Worldbuilding is one of the essential skills of a science fiction or fantasy writer. I’d go so far as to say it separates the greats in these genres from the mediocre. It is also the arena in which the writer is required to exercise their imagination to its fullest, or else leave the reader disappointed and unfulfilled. Building an interesting, credible, wholly consistent world, bursting with possibilities for the characters who live there, is the mark of a true master of the spec. fic. craft. Think only of Middle Earth, Arrakis, Tatooine, or Narnia and you are transported to those wonderful places and the potential they hold.
That is why I froze in fear when I was first invited by Steven Saus of Alliteration.Ink to contribute a chapter to a new non-fiction work all about worldbuilding and how to do it. There are few who are worthy. The book, Eighth Day Genesis: A Worldbuilding Codex for Writers and Creatives, edited by Sabrina Klein is out today in ebook formats (there’ll be a print edition available in a few weeks’ time) and, from my name right there on the contents list, you can see I got over my trepidation and made my contribution. I have to say, it was one of the hardest chapters I’ve ever written, not just because of the hubris of taking it on, but largely because of finding some way to fit what I wanted to say into one, small chapter.

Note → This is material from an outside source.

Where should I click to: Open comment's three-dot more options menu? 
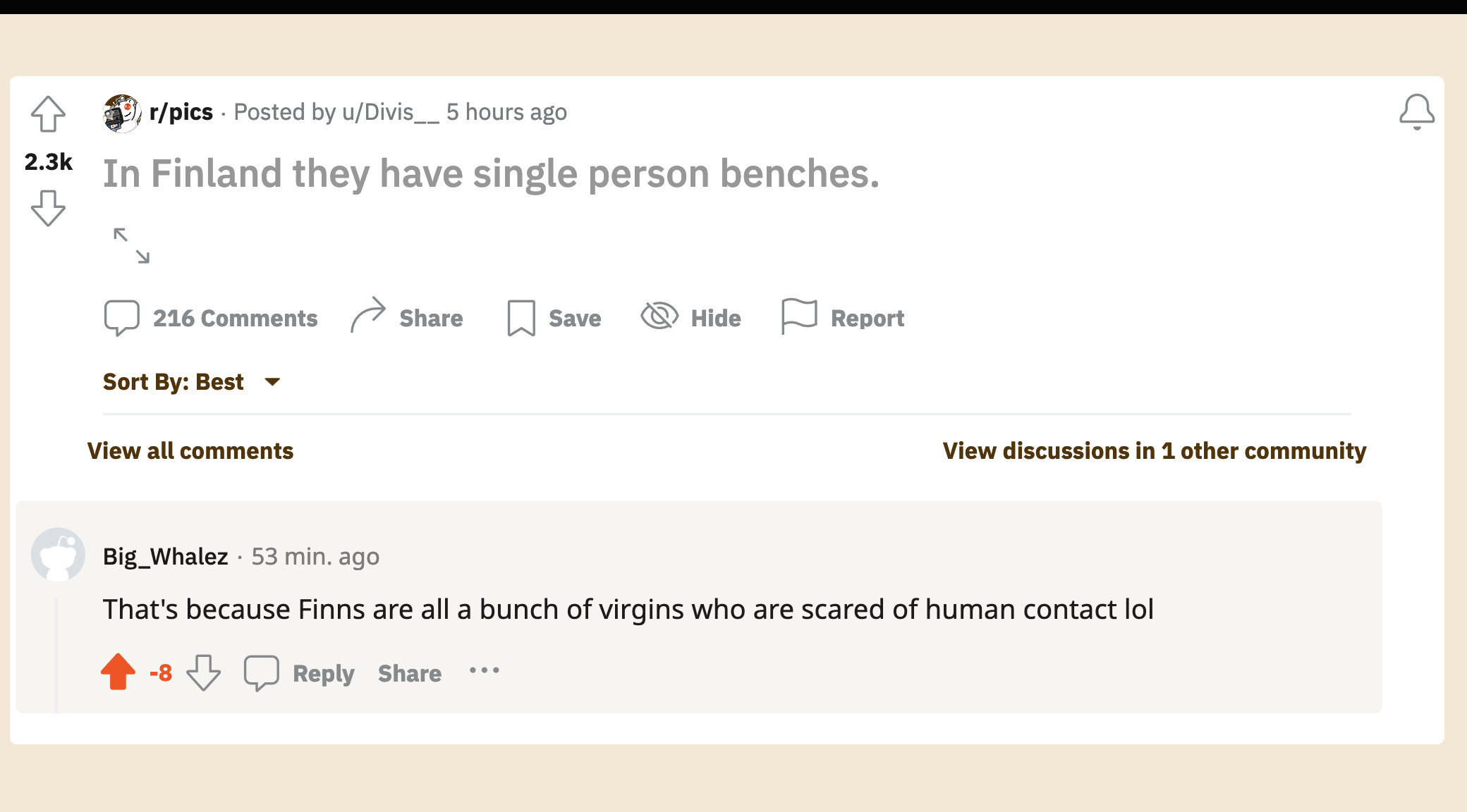point(485,671)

Fortunately for me, there were many other invited contributors who were busily crafting the rest of the book at the same time. I just had to stick to one tiny aspect of the whole – building a government for an invented world. I will leave it to you guys to decide whether I did even this small fragment justice. I really hope I did, because I truly believe that worldbuilding is the cornerstone of great science fiction and fantasy. I’ve been reading other contributions to the collection all day and I am very impressed. Sabrina and Steven have put together an excellent writer’s resource and one I’ll be happy to have on my bookshelf.